▶ **What needs to be done**
Copy out the records below with every "red" swapped for "blue" and nothing else changed. Leave the pictures out.

[start]

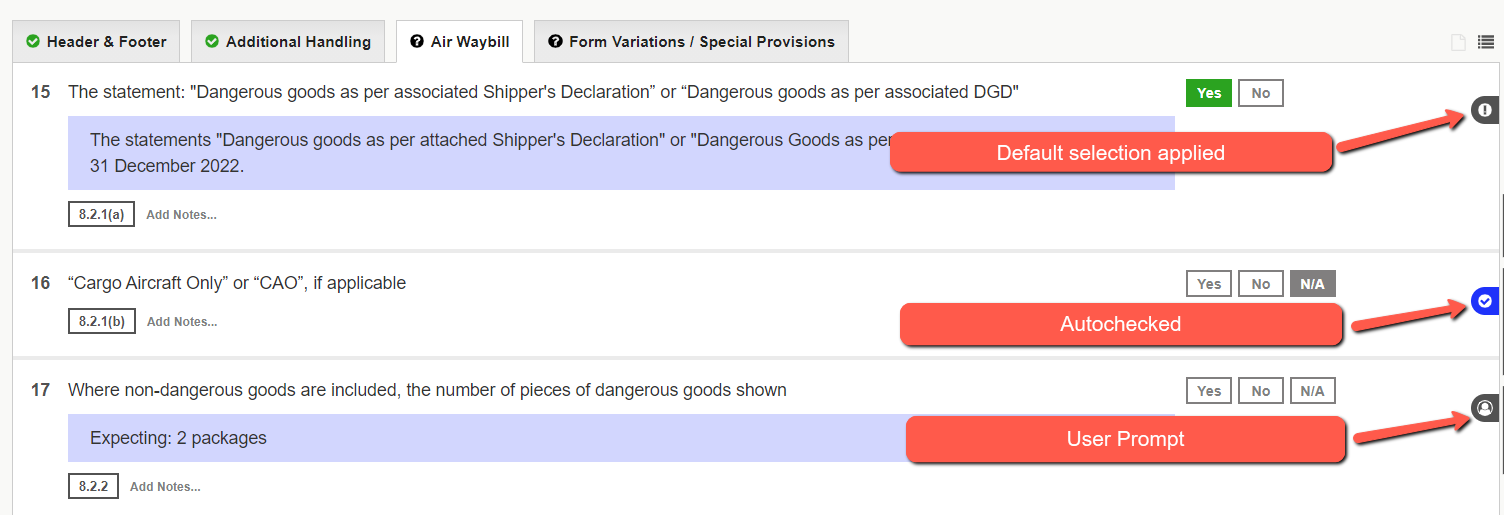
Task: Open the Additional Handling tab
Action: click(x=288, y=42)
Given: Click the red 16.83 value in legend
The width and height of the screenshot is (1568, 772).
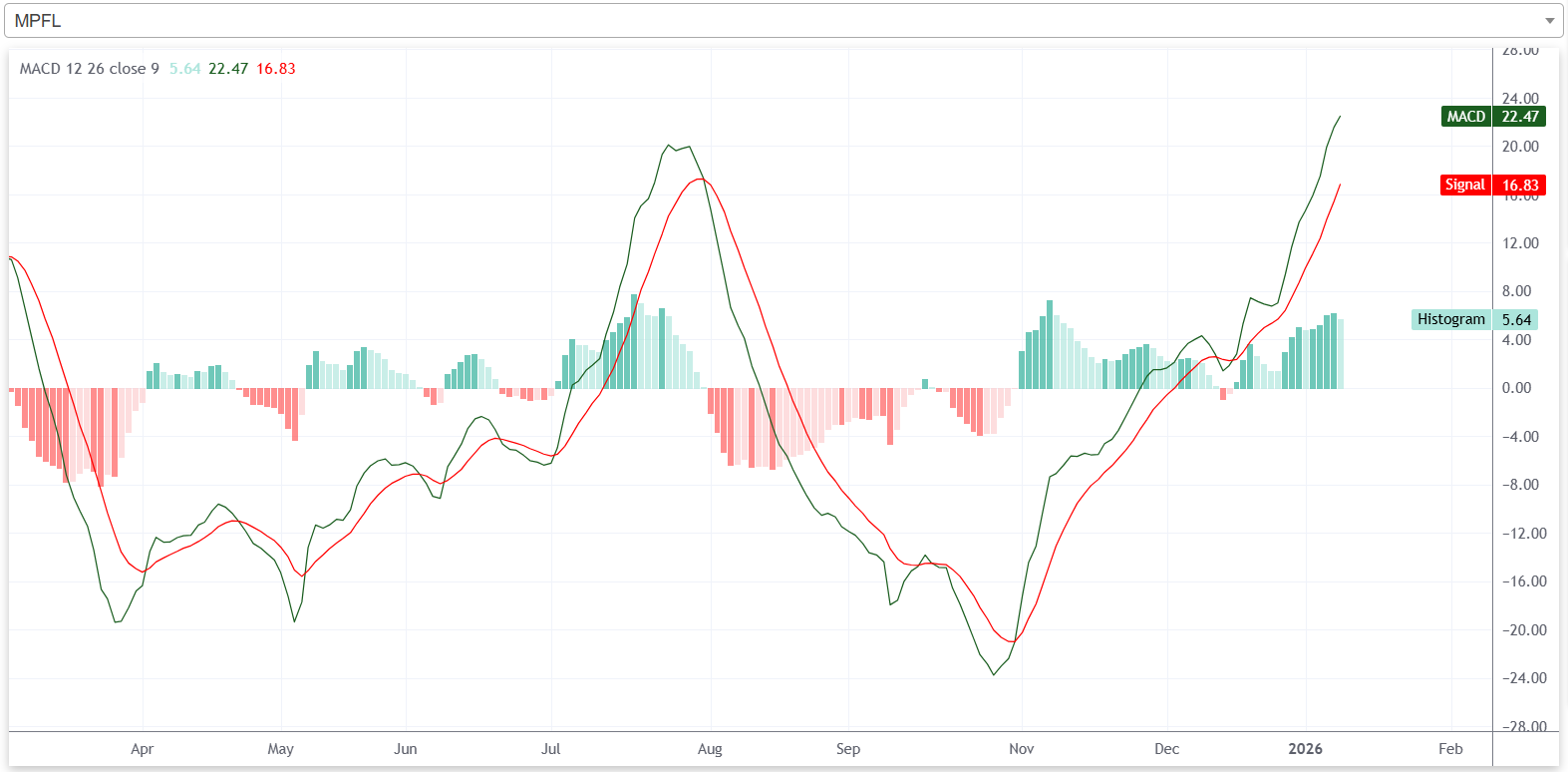Looking at the screenshot, I should click(276, 69).
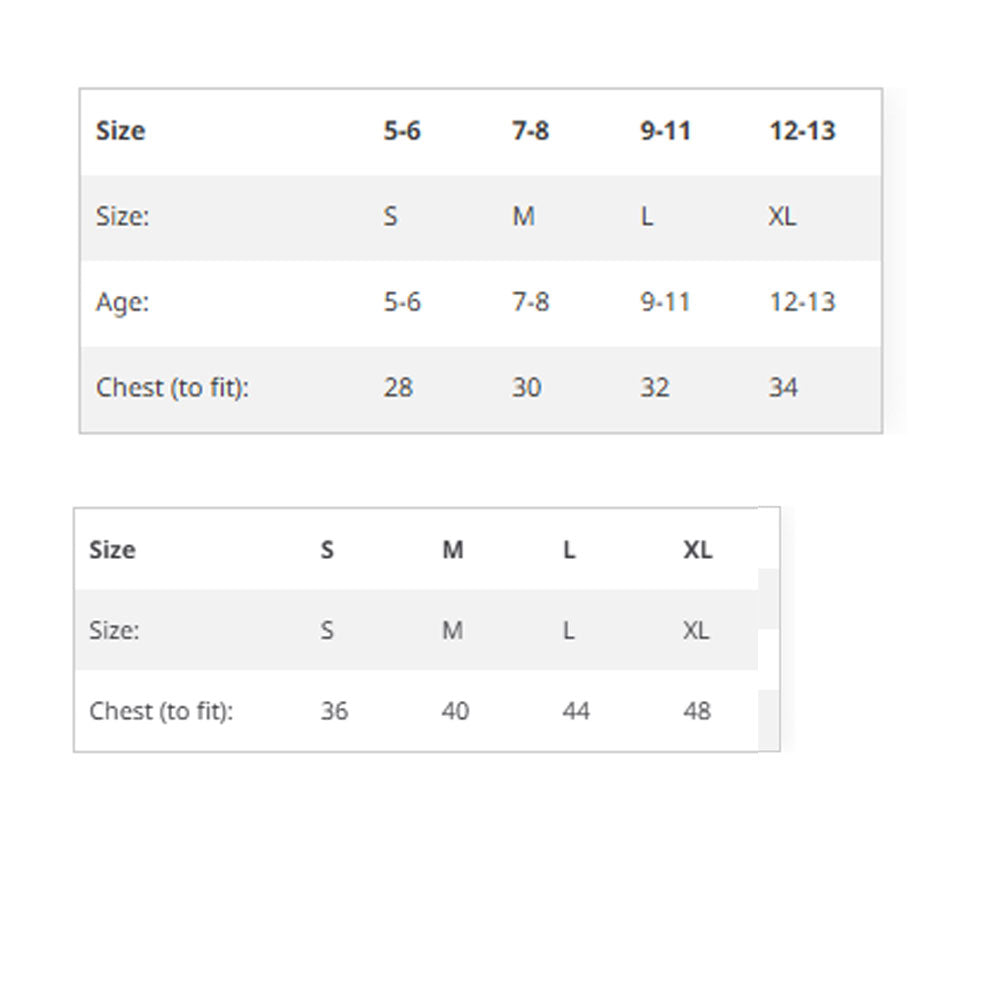This screenshot has width=1000, height=1000.
Task: Click 'Chest (to fit):' label in upper table
Action: click(x=172, y=388)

[end]

▶ **Correct result**
Task: Open the Additional Handling tab
Action: click(x=288, y=42)
Given: Click the blue 16.83 value in legend
The width and height of the screenshot is (1568, 772).
Looking at the screenshot, I should click(276, 69).
This screenshot has width=1000, height=1000.
Task: Click 'Chest (to fit):' label in upper table
Action: click(x=172, y=388)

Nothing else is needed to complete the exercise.